Oliver was a passionate rugby league administrator at a time the South Burnett was one of the most prominent nurseries for footballing talent in the state. He was made a life member of both the South Burnett and Wide Bay rugby leagues and managed the Queensland side in 1975.

He had a lifetime love of horse racing and was the on-course caller at South and Central Burnett tracks through the 1970s and early 1980s.

He was also a prominent figure in the Department of Primary Industries, where he worked in the dairy sector from 1962 to 1985, before switching to the Queensland Fisheries, where he helped launch a scheme to stock major freshwater storage dams with fish fingerlings in the mid-1980s.

Former long serving Wondai Shire Mayor Percy Iszlaub AM said Oliver's foresight changed the fortunes of dairy producers in the district.

"It was quite remarkable what Bill did with the dairying industry. He revolutionised it,” Mr Iszlaub said.

"A few farmers told me the procedures Bill advocated for almost doubled their production.

"Later with the fisheries, he introduced fingerlings into the dams which gave us a vital recreational distraction and lifted tourism, something that continues to this day.”

Oliver played a key role in luring the touring English rugby league team to play a game against Wide Bay in Wondai on their 1970 tour.

"It gave local football fans the chance to see a top international side up close. Bill organised a formal dinner after the game and the English players had a ball,” Mr Iszlaub said.

"Sometime later there was a report that filtered back from England how the highlight of their tour was visiting this little town called Wondai.”

Brisbane Broncos Chairman Dennis Watt, who started both his rugby league and journalism career in the South Burnett, described Oliver as an administrator "ahead of his time.”

"He was an architect and driver of rugby league during the halcyon days of the game in the region and a passionate advocate for local players,” Mr Watt said.

The competitive instincts Oliver had in his working life were also evident on big family occasions. During one memorable Easter rugby league contest, 'Grandad Bill' returned to the afternoon drinking session dripping with blood after coming off second best with a garden of rose bushes and a gravel road.

While rugby league remained an interest in his life, it was racing where Oliver's greatest passion lay. Close friend Rick Humphries recalled a number of orchestrated 'plunges' over the years. "Bill would plan them meticulously, often with runners trained by (fellow close friend) Barry Green,” Mr Humphries said. "He would line a number of us up to go to different bookies. He would stand in the middle of the betting ring and the signal for us to go was when he lifted his hat. Some landed, others didn't, but gee we had a great time doing it.”

Bookmaker Wayne Gannon can remember many punting duels with Oliver.

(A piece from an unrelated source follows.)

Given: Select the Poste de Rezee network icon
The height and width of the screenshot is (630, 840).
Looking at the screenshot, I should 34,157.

"He was a good judge and a punter I respected highly,” Mr Gannon said. "Not much got passed him. He was very hard to beat.”

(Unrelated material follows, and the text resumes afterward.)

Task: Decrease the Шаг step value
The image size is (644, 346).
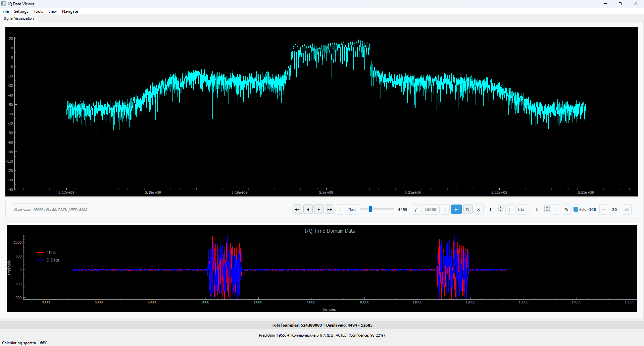Action: tap(547, 211)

For many years, Oliver wrote the 'Turf Topics' column in the South Burnett Times and mentored callers like Ross Stanley, who still broadcasts today.

Oliver's love of racing remained until the end. One of his last treasured gifts was a cap of the great race mare Winx, which hardly left his head in his final weeks.

Oliver's eldest daughter Teresa died tragically in 1971, but he is survived by his wife Roma, daughters Patty, Wendy and Jackie, nine grandchildren and 11 great-grandchildren.

His funeral was held at St Mary's Catholic Church, Kingaroy, on Friday.

* Nathan Exelby is Bill Oliver's grandson and is the Racing Editor for Brisbane's Courier and Sunday Mails.